The deck doesn't play mana denial (aside from the SB B2B). This means Trinisphere doesn't really do much except against combo unless you drop it early and follow up with pressure. It buys tempo, sure, but it costs you a card and tempo to drop it and if enemy has answers to your threats, it'll end up doing nothing. It's a terrible topdeck and it's just overall quite situational. Chalice on the other hand is often good at any point in the game as it doesn't only make things cost more, it actually buys you virtual card advantage by making cards not playable.
Also do note that the deck plays 4 Chalices and 3-4 Trinket Mages and some draw. That's substantially more than most Stompy decks. This enables crafting boardstates where you have the inevitability with the appropriate Chalices; Chalice at 1 against BS decks and company, Chalice at 1 and 2 against low curve decks, Chalice at 2 against Loam decks, etc. Back when I played this deck more or less constantly, many of my wins came from just getting the Chalices down, stabilizing the board and winning while my opponent couldn't cast spells. Trini doesn't work like that.

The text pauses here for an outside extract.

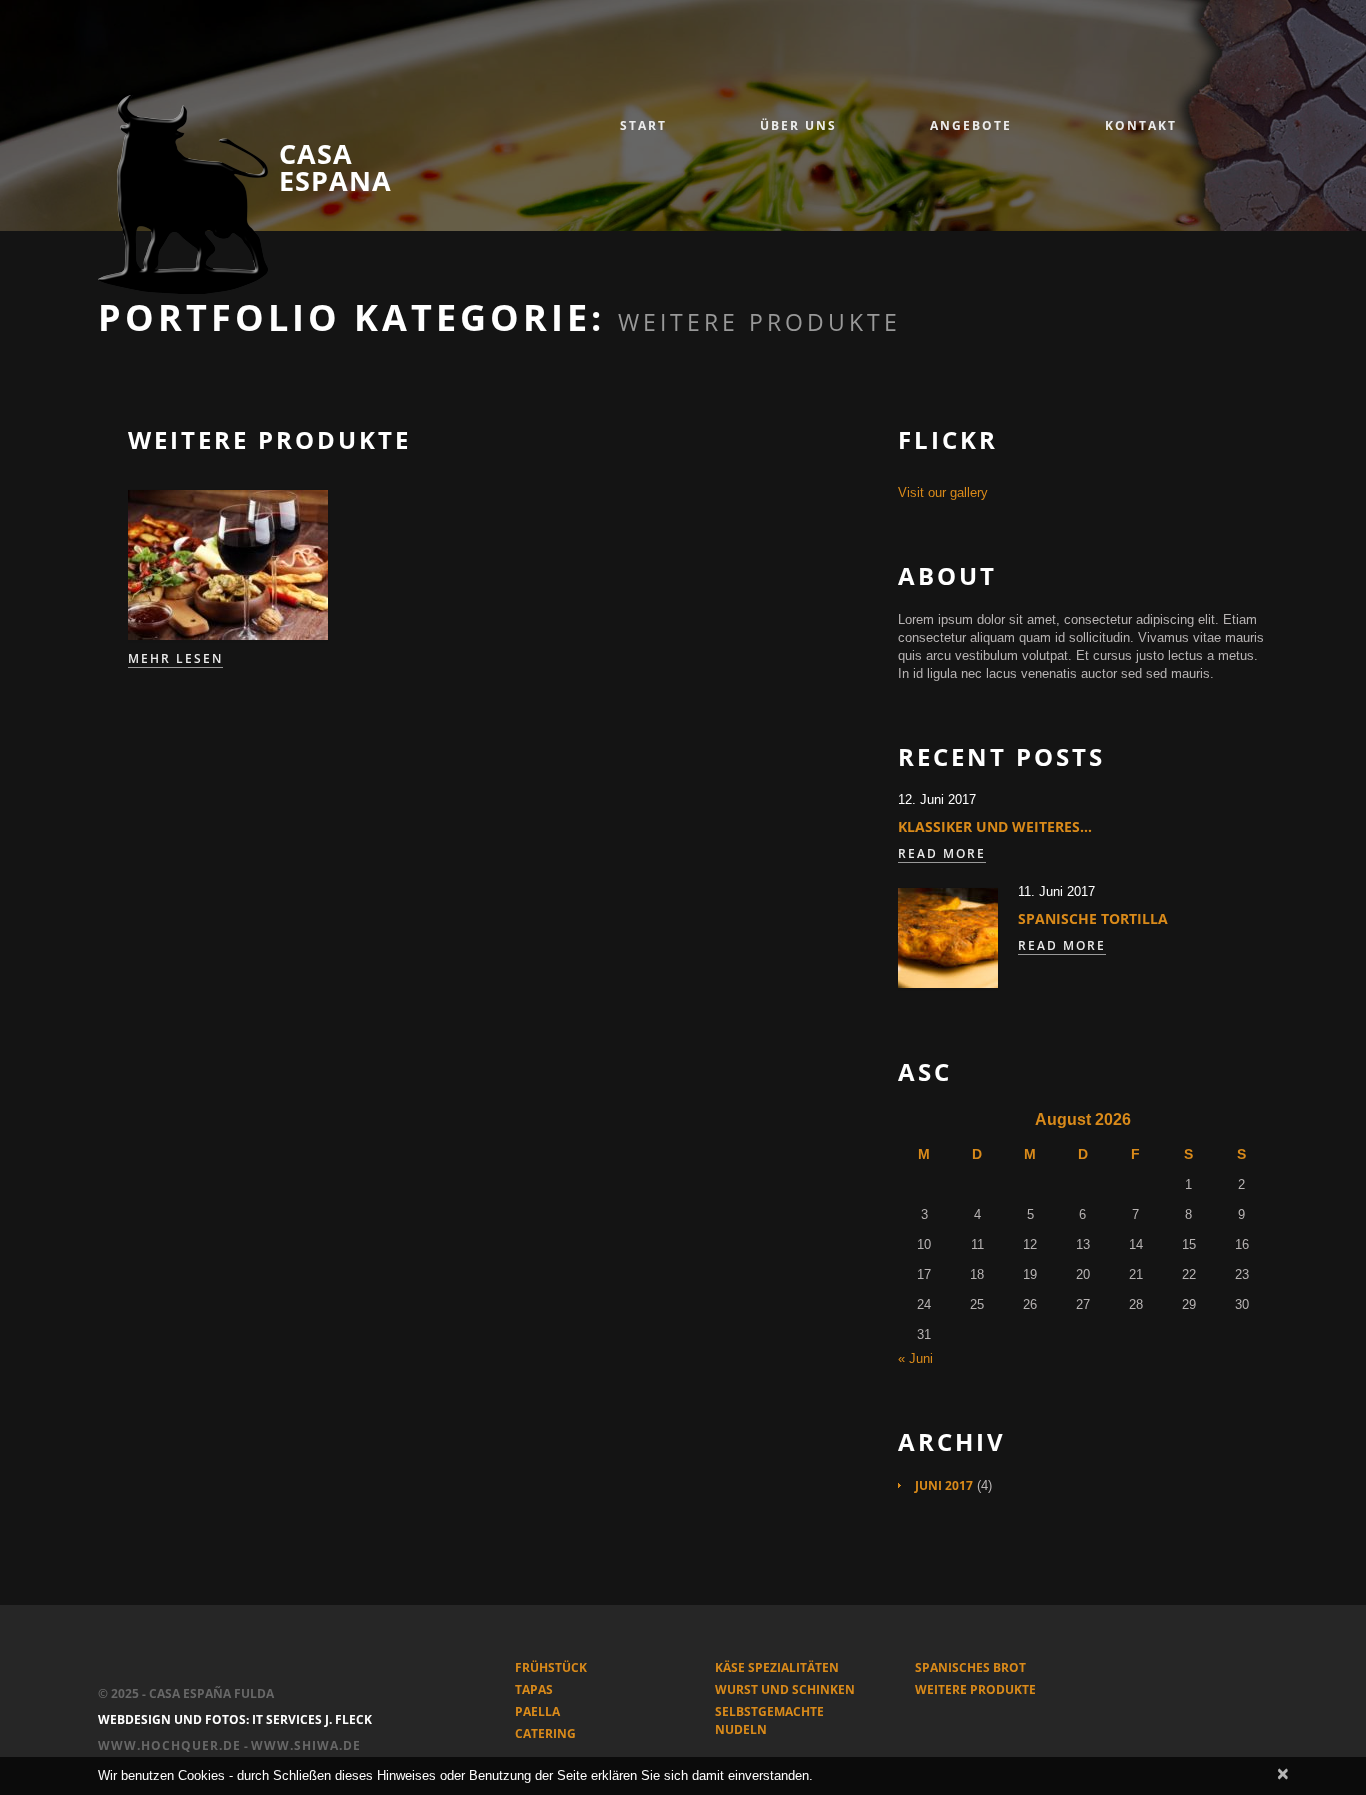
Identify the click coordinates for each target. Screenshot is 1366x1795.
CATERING (545, 1733)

Day's Undoing isn't that good unless you have ways to empty your hand fast. We have acceleration but our spells are ridiculously expensive by Legacy standards. You aren't emptying your hand any faster than any other deck and that makes the card strictly symmetrical making it very unreliable. You could build a version that's good with Day's Undoing but again, the power level concerns are very real as that would require playing cards that:
1) Probably don't synergize well with Chalice
or
2) Are just rather weak overall
The more all-in plan is interesting to explore. I must say though, I think the best feature of Faerie Stompy out of all the Stompy-lists has always been that it's the most robust or balanced. Back when it actually briefly hit the DTB, most of the lists were simply sleek and efficient. I always built to ensure the reliability of my deck; I wanted as few UU spells as possible with sufficient lands and both, ways to function under flood and ways to survive screw. That's why I've been running cards like Mulldrifter, Thirst, FoF, Looter, etc. Nowadays I think JTMS is the best flood prevention that's also good overall; it's the Brainstorm-that-works-under-Chalice we always wanted. If only 2UU weren't so hard to cast.
But yeah, Serum Powder + Griffin is certainly a neat combo and if you're running Griffin + FoW and Griffin + Chrome Mox perhaps with Manipulate Fate, you can get a lot of mileage out of the card. The biggest problem of the deck still is that TNN is one of the best cards we could ever hope for though and it has the absolute worst casting cost possible.